Begin at the line containing "You are a computer-use" in the records below, end at the line containing "Screen dimensions: 474x543", and retype each line in that span exactly. No other line and no image should appear.

Records for processing =>
+++++

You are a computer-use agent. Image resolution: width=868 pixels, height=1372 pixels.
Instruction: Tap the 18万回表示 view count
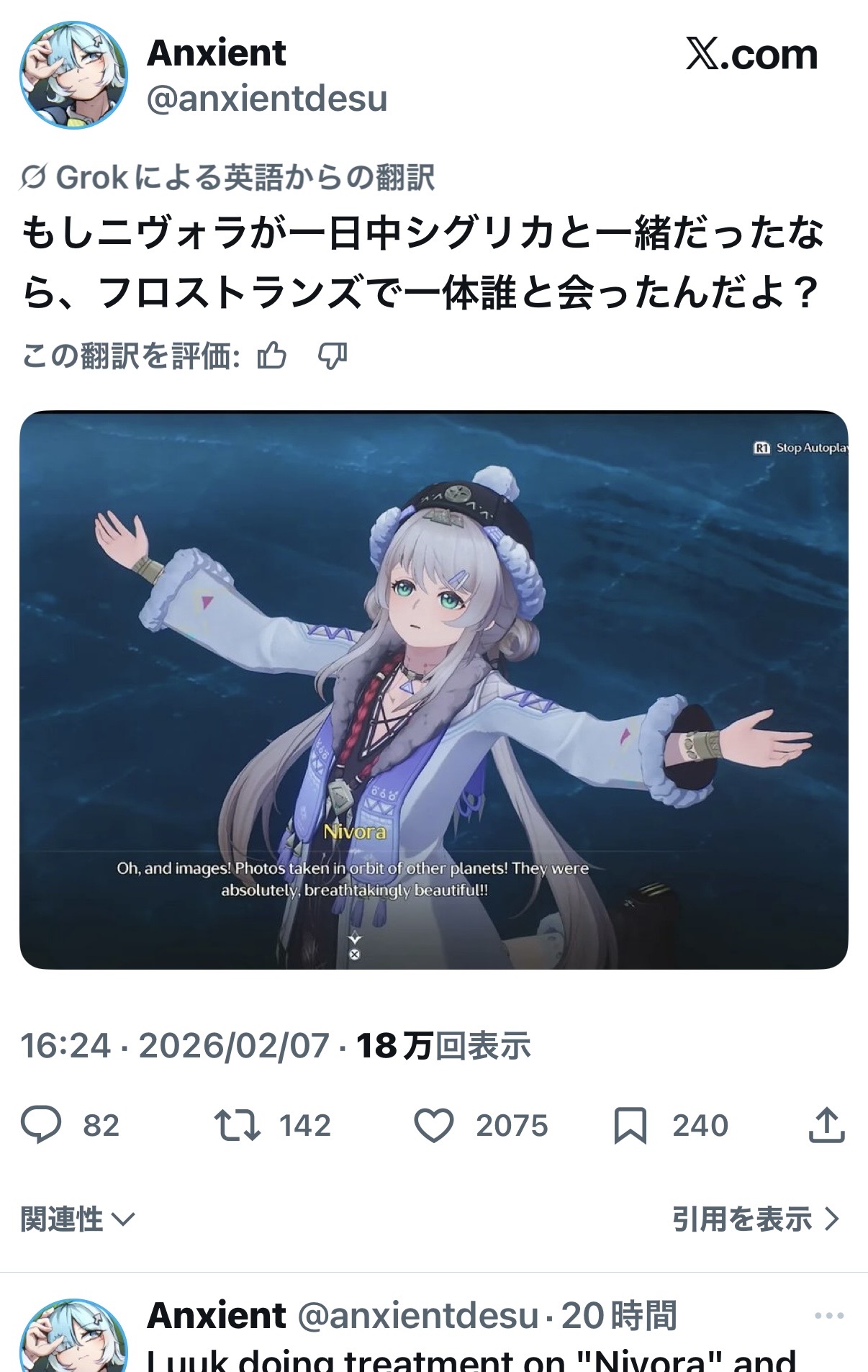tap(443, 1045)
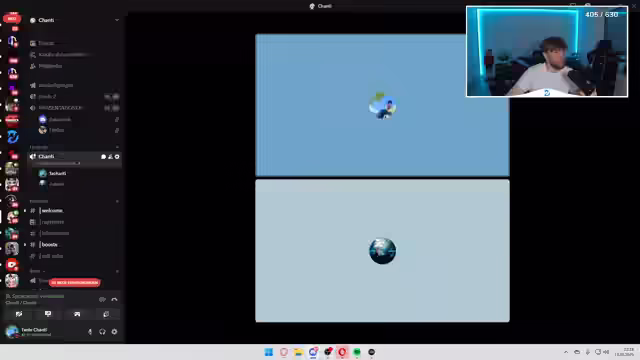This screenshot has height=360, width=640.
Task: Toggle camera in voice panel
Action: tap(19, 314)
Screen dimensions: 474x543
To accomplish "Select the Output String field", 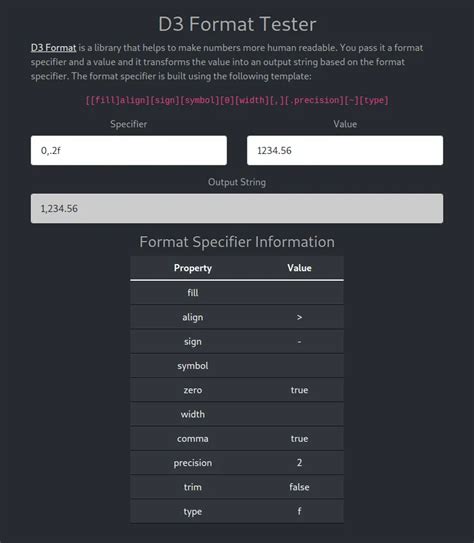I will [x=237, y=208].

+++++

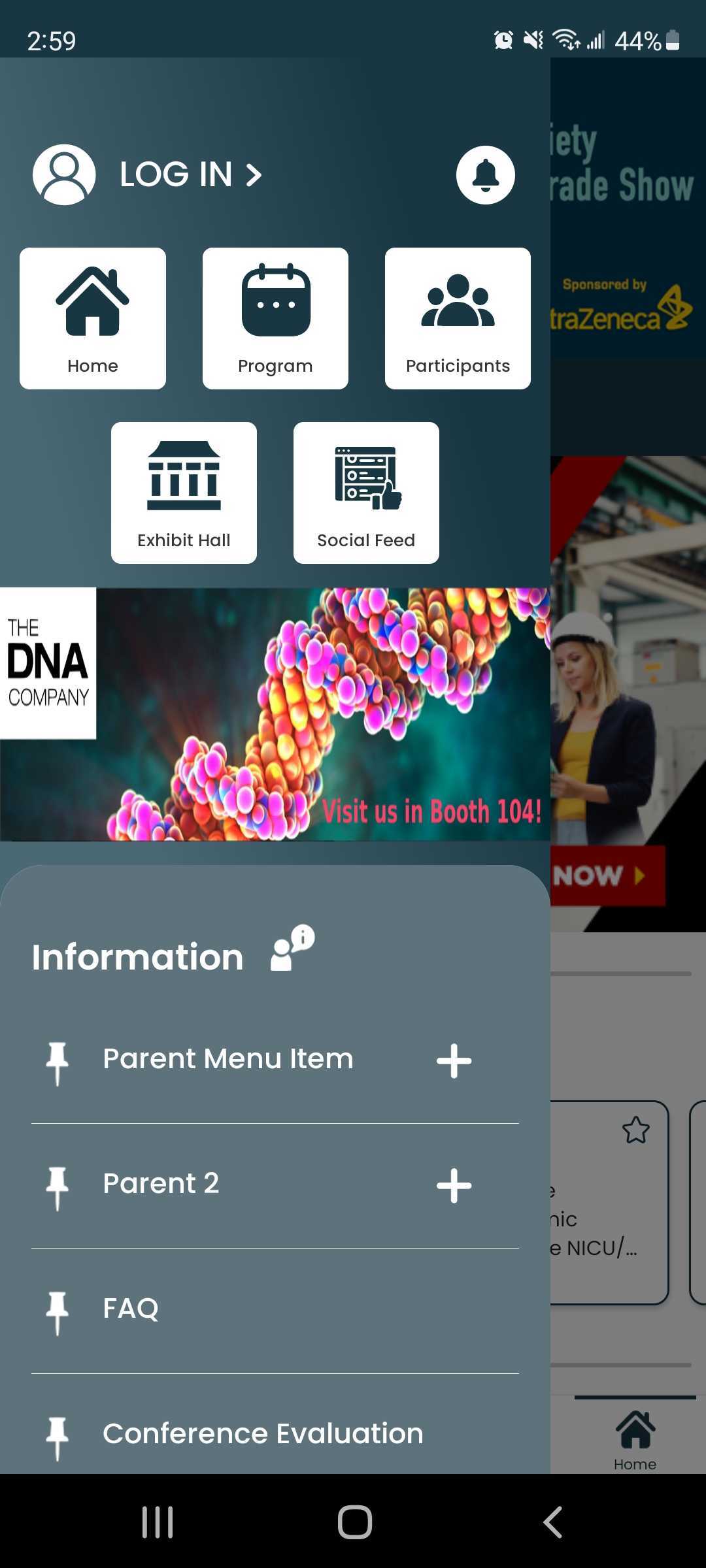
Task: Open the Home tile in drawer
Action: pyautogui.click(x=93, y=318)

+++++

Task output =>
You are a computer-use agent. Image resolution: width=868 pixels, height=1372 pixels.
Instruction: Tap the 18万回表示 view count
tap(443, 1045)
This screenshot has height=360, width=640.
Task: Toggle camera in voice panel
Action: tap(19, 314)
Screen dimensions: 474x543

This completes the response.